Additionally, Salesforce is smart to be bandying about the “trust” concept all over its AI initiatives. Today, many uses of AI — especially generative AI — are going on unsupervised or without strategy inside enterprises around the world. For regulated industries, and for geographies with strict data privacy and stewardships mandates (with serious fines associated with each misstep), guardrails are needed. Salesforce is positioning itself as a trusted advisor both in terms of helping internally regulate how companies deploy generative AI in a safe and secure manner, but also performing a lot of the data masking and safety measures as a service.
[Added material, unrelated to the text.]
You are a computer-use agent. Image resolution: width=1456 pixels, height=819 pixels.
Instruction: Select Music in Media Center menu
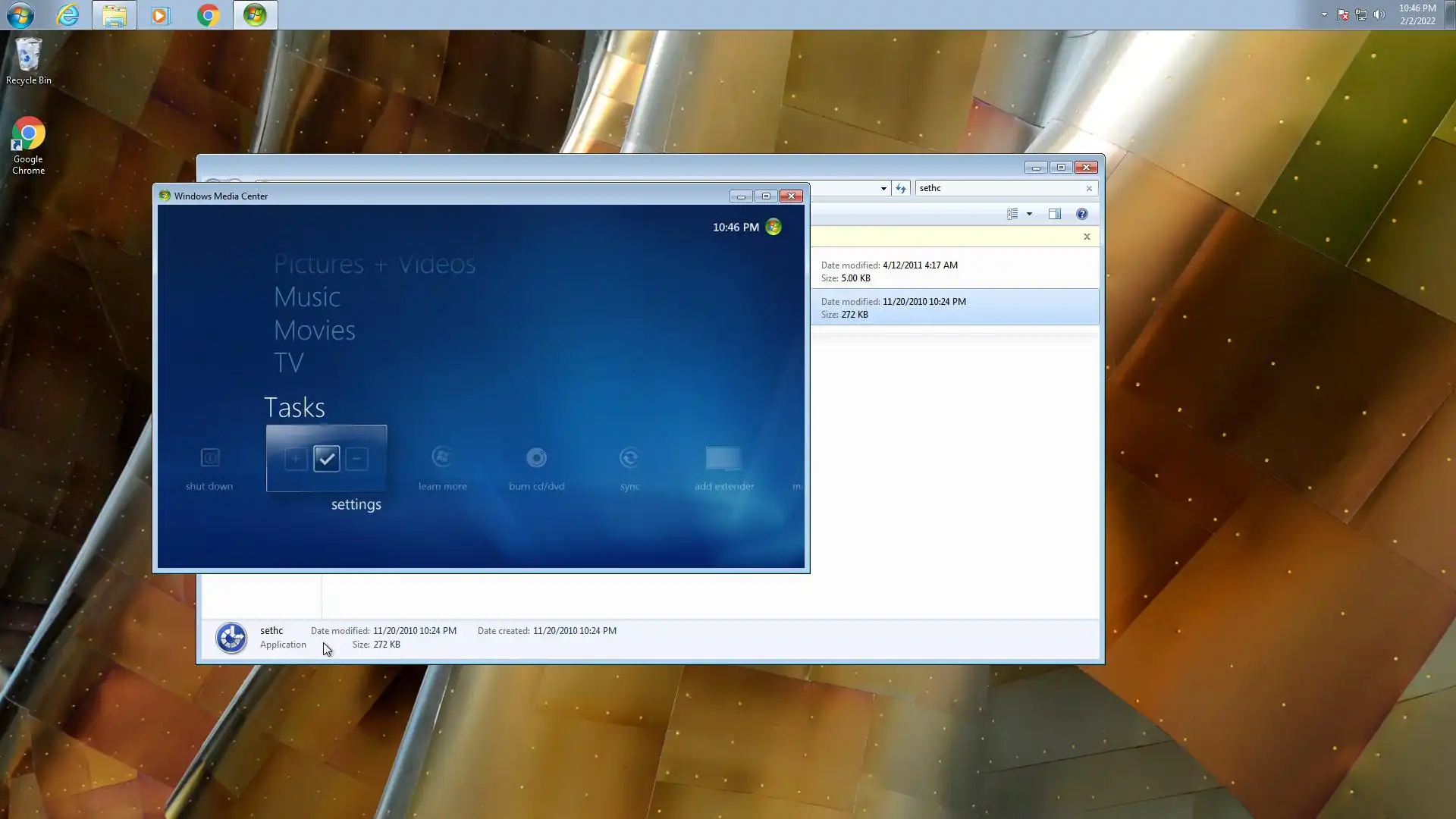[307, 297]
Many other CRM and MarTech providers simply lack the breadth of functionality, services and a core platform to do what the Einstein Trust Layer can do for companies deploying an internal AI strategy. When you combine the ease of use that Slack can provide for all users in terms of interacting with AI prompts, to melding CRM and other Data Cloud information to improve AI performance with Grounded Prompts, to the data and infrastructure layers that MuleSoft and Tableau bring to the table to promote hyper-automation and workflow building with zero code — no one else really stacks up.
The devil, of course, is in the details of execution. While a lot of what we saw at Dreamforce was “live” and either already readily available or becoming available this fall — the full seamlessly embedded, “everything working together” vision Salesforce presents at its marquee customer event is still a bit more “art of the possible” than everyday use case. Salesforce customers are still going to have license access to lots of these components, which they may not have today and which will increase costs and complexity for larger enterprises. The key is how Salesforce continues to evolve not just the product portfolio, but its overall pricing models to make sure value is received on both sides as AI makes it easier, if not necessary, for more individuals in the company to access and make use of Salesforce data and features.